Top of Provided entries

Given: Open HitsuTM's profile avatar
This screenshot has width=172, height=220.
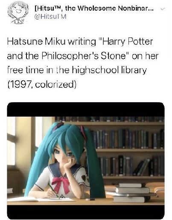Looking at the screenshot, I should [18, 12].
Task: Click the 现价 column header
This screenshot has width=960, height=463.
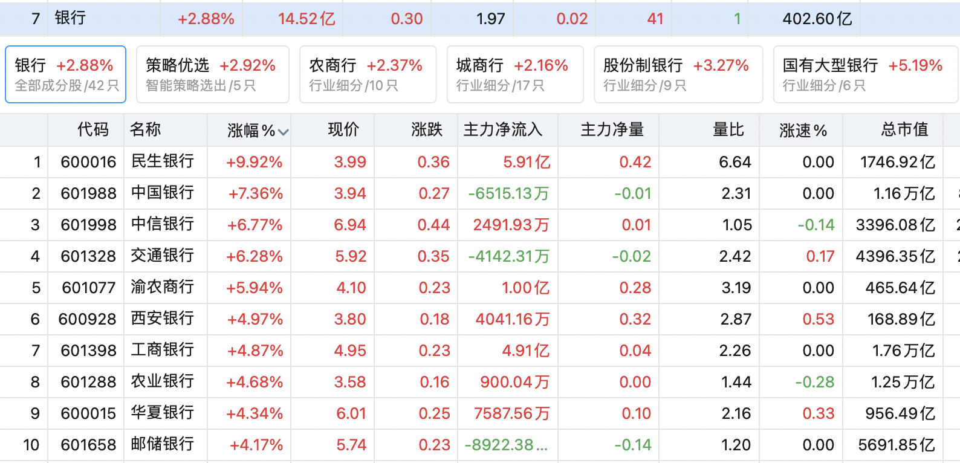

Bottom of Provided entries

Leave out every picture and copy the rest of the records exactly.

● Exercise output:
Given: Open HitsuTM's profile avatar
This screenshot has width=172, height=220.
Looking at the screenshot, I should [18, 12].
Task: Click the 现价 column header
This screenshot has width=960, height=463.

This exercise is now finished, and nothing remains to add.